**Provided information**
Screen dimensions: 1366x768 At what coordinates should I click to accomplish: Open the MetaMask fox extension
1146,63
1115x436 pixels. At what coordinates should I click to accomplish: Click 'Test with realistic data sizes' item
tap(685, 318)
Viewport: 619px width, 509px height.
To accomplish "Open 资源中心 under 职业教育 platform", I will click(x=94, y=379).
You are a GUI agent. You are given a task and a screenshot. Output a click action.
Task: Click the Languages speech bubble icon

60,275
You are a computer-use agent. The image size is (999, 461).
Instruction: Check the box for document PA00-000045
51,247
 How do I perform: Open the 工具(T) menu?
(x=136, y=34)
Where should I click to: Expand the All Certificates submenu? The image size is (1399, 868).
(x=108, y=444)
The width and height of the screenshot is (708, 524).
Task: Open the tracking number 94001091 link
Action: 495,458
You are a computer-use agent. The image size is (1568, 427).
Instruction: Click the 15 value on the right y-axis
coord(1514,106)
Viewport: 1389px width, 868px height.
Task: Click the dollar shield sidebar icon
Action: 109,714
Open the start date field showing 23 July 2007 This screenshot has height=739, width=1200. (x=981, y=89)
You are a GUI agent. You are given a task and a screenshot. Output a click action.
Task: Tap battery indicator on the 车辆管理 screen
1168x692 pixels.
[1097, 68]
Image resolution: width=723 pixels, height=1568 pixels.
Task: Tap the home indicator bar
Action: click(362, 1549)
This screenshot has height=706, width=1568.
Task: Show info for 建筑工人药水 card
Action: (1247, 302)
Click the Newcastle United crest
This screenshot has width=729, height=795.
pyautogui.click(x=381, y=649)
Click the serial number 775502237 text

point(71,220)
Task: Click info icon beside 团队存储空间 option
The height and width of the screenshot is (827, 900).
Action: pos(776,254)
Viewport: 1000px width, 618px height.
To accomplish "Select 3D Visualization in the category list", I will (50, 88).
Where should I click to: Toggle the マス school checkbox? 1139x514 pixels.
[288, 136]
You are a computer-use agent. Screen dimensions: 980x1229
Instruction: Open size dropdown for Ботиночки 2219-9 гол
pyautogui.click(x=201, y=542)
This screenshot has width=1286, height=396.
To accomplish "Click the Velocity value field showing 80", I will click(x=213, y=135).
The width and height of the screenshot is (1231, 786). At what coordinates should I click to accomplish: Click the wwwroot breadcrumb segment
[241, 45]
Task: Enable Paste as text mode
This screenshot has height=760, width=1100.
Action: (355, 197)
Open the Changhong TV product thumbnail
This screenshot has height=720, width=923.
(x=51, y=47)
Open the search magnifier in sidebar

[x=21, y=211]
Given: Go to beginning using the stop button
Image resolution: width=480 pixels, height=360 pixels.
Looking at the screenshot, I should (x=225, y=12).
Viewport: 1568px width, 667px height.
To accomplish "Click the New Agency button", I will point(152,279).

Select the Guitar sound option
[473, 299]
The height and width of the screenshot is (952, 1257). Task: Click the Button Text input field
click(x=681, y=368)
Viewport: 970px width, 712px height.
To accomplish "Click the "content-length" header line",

**Exercise brief**
Set the records down again in full, exactly as they read.

**Exercise answer**
Screen dimensions: 1366x768 At what coordinates should I click to accomplish: Open the MetaMask fox extension
1146,63
1115x436 pixels. At what coordinates should I click to accomplish: Click 'Test with realistic data sizes' item
tap(685, 318)
Viewport: 619px width, 509px height.
To accomplish "Open 资源中心 under 职业教育 platform", I will click(x=94, y=379).
You are a GUI agent. You are given a task and a screenshot. Output a click action.
Task: Click the Languages speech bubble icon

60,275
You are a computer-use agent. The image size is (999, 461).
Instruction: Check the box for document PA00-000045
51,247
 How do I perform: Open the 工具(T) menu?
(x=136, y=34)
Where should I click to: Expand the All Certificates submenu? The image size is (1399, 868).
(x=108, y=444)
The width and height of the screenshot is (708, 524).
Task: Open the tracking number 94001091 link
Action: 495,458
You are a computer-use agent. The image size is (1568, 427).
Instruction: Click the 15 value on the right y-axis
coord(1514,106)
Viewport: 1389px width, 868px height.
Task: Click the dollar shield sidebar icon
Action: 109,714
Open the start date field showing 23 July 2007 This screenshot has height=739, width=1200. (x=981, y=89)
You are a GUI agent. You are given a task and a screenshot. Output a click action.
Task: Tap battery indicator on the 车辆管理 screen
1168x692 pixels.
[1097, 68]
Image resolution: width=723 pixels, height=1568 pixels.
Task: Tap the home indicator bar
Action: click(362, 1549)
This screenshot has height=706, width=1568.
Task: Show info for 建筑工人药水 card
Action: (1247, 302)
Click the Newcastle United crest
This screenshot has width=729, height=795.
pyautogui.click(x=381, y=649)
Click the serial number 775502237 text

point(71,220)
Task: Click info icon beside 团队存储空间 option
The height and width of the screenshot is (827, 900).
Action: pos(776,254)
Viewport: 1000px width, 618px height.
To accomplish "Select 3D Visualization in the category list", I will (50, 88).
Where should I click to: Toggle the マス school checkbox? 1139x514 pixels.
[288, 136]
You are a computer-use agent. Screen dimensions: 980x1229
Instruction: Open size dropdown for Ботиночки 2219-9 гол
pyautogui.click(x=201, y=542)
This screenshot has width=1286, height=396.
To accomplish "Click the Velocity value field showing 80", I will click(x=213, y=135).
The width and height of the screenshot is (1231, 786). At what coordinates should I click to accomplish: Click the wwwroot breadcrumb segment
[241, 45]
Task: Enable Paste as text mode
This screenshot has height=760, width=1100.
Action: (355, 197)
Open the Changhong TV product thumbnail
This screenshot has height=720, width=923.
(x=51, y=47)
Open the search magnifier in sidebar

[x=21, y=211]
Given: Go to beginning using the stop button
Image resolution: width=480 pixels, height=360 pixels.
Looking at the screenshot, I should (x=225, y=12).
Viewport: 1568px width, 667px height.
To accomplish "Click the New Agency button", I will point(152,279).

Select the Guitar sound option
[473, 299]
The height and width of the screenshot is (952, 1257). Task: Click the Button Text input field
click(x=681, y=368)
Viewport: 970px width, 712px height.
To accomplish "Click the "content-length" header line",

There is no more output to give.